Work task
Each line in the records below, from the one that contains "易拉罐破碎生产线 (633, 647)" to the one that contains "苏ICP备60043461号-8 (638, 2542)", should be reproduced exactly, the first and last included.
------------------------------------
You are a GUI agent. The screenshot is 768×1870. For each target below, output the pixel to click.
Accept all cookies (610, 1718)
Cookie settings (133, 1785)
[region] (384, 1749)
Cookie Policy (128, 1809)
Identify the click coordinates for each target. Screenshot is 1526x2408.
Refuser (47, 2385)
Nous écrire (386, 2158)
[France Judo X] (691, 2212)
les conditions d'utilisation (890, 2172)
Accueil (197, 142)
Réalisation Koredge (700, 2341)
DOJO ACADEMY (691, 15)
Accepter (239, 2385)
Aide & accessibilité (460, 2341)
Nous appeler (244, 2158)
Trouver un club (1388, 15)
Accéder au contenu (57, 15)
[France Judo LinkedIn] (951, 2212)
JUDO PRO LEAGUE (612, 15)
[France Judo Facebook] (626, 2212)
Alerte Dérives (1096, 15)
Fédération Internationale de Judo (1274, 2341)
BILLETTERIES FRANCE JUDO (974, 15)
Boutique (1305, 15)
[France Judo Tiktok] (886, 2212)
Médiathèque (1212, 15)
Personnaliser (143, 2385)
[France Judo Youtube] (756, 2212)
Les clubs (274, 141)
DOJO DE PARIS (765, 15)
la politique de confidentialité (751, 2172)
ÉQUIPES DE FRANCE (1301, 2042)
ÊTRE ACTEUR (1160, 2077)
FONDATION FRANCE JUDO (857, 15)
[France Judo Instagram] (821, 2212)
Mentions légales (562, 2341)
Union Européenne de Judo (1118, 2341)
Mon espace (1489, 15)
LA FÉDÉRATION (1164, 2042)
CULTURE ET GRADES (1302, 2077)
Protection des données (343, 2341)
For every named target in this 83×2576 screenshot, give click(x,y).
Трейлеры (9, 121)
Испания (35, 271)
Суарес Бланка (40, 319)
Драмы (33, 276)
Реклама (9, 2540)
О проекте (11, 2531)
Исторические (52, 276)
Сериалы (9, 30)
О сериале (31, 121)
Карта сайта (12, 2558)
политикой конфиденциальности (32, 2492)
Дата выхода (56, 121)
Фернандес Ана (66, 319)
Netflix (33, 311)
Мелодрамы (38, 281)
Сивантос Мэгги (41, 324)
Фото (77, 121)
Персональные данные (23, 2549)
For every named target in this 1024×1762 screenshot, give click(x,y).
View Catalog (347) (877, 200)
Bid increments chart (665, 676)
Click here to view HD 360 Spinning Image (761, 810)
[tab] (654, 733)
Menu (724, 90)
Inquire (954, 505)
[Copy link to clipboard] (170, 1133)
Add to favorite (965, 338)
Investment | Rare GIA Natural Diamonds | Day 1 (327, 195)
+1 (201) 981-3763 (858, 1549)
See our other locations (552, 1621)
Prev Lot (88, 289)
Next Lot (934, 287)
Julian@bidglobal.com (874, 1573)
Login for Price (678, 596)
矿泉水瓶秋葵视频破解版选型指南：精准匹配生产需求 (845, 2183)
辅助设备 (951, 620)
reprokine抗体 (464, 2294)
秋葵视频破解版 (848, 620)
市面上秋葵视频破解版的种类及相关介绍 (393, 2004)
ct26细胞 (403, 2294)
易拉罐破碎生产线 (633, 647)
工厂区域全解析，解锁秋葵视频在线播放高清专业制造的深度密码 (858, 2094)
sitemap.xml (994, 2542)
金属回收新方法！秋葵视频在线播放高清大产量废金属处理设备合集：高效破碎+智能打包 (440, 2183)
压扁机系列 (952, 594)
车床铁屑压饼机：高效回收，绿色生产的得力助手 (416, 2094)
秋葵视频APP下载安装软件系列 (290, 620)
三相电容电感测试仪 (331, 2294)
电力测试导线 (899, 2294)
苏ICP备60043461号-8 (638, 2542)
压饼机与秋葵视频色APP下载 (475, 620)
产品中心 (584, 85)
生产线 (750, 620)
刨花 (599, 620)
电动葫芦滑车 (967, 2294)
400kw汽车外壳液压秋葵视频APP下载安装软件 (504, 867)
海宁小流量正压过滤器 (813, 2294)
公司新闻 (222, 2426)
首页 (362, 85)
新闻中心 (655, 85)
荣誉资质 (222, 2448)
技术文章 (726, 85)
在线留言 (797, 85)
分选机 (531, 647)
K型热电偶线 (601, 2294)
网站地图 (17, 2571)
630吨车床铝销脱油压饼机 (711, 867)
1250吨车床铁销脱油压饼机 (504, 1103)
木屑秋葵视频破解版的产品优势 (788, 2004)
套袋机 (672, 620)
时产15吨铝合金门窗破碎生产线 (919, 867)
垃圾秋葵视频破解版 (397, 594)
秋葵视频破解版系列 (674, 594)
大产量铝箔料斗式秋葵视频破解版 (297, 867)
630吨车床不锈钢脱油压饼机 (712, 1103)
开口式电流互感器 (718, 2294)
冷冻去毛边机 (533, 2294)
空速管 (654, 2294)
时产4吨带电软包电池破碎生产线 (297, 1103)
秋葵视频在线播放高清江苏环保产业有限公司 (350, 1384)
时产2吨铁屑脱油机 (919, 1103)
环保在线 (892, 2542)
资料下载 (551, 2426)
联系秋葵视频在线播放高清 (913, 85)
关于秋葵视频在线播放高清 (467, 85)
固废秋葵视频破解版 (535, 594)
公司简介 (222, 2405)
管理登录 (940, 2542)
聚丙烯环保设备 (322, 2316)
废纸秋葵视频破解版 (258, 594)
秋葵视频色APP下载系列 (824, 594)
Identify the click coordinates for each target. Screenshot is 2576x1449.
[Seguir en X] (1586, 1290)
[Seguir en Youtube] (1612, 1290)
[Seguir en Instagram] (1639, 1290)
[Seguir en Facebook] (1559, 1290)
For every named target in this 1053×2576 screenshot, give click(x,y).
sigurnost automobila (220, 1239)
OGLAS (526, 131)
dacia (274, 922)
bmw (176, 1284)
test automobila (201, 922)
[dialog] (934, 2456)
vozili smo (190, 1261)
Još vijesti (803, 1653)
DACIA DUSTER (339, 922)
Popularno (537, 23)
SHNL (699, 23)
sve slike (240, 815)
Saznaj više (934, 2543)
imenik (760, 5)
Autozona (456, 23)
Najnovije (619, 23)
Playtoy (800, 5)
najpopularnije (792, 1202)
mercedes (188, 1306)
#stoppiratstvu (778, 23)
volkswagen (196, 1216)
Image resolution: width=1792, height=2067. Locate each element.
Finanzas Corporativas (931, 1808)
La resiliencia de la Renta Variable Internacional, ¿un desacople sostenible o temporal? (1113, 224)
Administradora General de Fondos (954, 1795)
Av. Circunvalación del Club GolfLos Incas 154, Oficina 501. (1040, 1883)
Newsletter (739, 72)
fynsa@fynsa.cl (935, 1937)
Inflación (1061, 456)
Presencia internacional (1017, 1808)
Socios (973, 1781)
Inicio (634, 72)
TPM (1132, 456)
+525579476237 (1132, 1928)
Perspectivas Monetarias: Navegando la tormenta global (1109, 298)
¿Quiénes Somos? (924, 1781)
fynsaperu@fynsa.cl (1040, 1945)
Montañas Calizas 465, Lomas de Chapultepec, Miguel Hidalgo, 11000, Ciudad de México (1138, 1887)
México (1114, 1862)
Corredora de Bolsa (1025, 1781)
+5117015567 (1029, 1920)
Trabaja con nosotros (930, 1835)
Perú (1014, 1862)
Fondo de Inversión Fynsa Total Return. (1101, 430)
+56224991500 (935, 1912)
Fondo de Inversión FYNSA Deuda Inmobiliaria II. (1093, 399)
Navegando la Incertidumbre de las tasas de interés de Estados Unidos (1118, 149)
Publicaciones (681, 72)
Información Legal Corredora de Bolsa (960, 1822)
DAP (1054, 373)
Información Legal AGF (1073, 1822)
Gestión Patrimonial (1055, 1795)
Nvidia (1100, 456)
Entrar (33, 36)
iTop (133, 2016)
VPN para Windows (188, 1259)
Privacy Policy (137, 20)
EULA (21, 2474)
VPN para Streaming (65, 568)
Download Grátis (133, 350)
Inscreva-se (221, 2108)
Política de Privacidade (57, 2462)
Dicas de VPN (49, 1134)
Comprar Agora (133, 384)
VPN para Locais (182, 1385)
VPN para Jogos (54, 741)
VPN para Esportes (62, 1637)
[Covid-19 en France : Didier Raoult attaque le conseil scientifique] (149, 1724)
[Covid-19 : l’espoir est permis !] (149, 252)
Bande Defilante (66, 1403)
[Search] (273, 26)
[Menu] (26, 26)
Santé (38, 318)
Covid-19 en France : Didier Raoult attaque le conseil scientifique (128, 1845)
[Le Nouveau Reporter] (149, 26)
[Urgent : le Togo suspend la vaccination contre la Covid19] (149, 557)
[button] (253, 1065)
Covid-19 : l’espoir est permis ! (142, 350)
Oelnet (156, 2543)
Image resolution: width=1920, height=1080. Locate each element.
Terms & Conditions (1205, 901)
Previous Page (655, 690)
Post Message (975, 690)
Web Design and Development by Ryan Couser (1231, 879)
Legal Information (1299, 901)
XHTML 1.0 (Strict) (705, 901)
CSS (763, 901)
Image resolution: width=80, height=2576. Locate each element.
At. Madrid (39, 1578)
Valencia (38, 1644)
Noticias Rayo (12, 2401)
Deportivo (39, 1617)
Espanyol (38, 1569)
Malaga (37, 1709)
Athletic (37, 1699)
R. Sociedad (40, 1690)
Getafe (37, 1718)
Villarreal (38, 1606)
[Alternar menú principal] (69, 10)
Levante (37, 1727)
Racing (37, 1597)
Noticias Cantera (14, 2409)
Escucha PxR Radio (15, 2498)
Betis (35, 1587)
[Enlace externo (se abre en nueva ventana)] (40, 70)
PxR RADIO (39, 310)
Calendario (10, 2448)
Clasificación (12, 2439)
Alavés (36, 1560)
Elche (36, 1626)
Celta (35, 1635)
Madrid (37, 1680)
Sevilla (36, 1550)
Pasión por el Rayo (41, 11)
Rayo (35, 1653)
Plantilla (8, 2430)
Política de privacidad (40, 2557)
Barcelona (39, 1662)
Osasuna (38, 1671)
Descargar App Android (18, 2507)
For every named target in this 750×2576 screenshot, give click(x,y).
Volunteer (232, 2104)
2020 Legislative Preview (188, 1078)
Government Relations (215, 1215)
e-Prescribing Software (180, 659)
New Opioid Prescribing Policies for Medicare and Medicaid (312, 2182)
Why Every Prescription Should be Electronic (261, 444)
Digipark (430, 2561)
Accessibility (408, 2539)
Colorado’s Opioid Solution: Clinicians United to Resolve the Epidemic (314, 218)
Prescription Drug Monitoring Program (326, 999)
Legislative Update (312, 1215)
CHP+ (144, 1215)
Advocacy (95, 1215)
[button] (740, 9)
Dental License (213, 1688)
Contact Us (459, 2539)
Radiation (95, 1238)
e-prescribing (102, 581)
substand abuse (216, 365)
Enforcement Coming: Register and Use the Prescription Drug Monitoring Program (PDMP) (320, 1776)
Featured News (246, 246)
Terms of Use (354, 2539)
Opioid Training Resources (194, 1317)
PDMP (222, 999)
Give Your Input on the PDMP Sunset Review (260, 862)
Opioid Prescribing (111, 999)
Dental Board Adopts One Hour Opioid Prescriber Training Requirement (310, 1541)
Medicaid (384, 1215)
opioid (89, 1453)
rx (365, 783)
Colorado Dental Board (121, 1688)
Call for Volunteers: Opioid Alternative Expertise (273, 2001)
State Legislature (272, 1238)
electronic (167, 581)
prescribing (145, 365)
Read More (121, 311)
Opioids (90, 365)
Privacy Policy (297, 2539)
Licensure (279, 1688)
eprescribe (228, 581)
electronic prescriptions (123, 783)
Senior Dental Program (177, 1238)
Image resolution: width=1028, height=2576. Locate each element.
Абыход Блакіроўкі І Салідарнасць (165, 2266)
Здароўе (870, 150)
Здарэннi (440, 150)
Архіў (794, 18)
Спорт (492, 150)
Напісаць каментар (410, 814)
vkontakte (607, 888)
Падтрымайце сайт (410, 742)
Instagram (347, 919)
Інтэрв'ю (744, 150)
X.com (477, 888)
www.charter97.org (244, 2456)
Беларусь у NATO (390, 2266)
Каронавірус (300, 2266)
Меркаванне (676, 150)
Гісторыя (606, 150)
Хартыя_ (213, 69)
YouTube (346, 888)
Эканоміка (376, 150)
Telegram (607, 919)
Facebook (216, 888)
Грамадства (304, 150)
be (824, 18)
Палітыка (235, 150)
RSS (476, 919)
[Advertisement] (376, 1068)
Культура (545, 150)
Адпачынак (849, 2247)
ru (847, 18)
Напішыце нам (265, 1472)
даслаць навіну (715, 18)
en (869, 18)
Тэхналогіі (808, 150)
------------------------------------
Output of the exercise
易拉罐破碎生产线 (633, 647)
工厂区域全解析，解锁秋葵视频在线播放高清专业制造的深度密码 (858, 2094)
sitemap.xml (994, 2542)
金属回收新方法！秋葵视频在线播放高清大产量废金属处理设备合集：高效破碎+智能打包 (440, 2183)
压扁机系列 (952, 594)
车床铁屑压饼机：高效回收，绿色生产的得力助手 (416, 2094)
秋葵视频APP下载安装软件系列 (290, 620)
三相电容电感测试仪 (331, 2294)
电力测试导线 (899, 2294)
苏ICP备60043461号-8 (638, 2542)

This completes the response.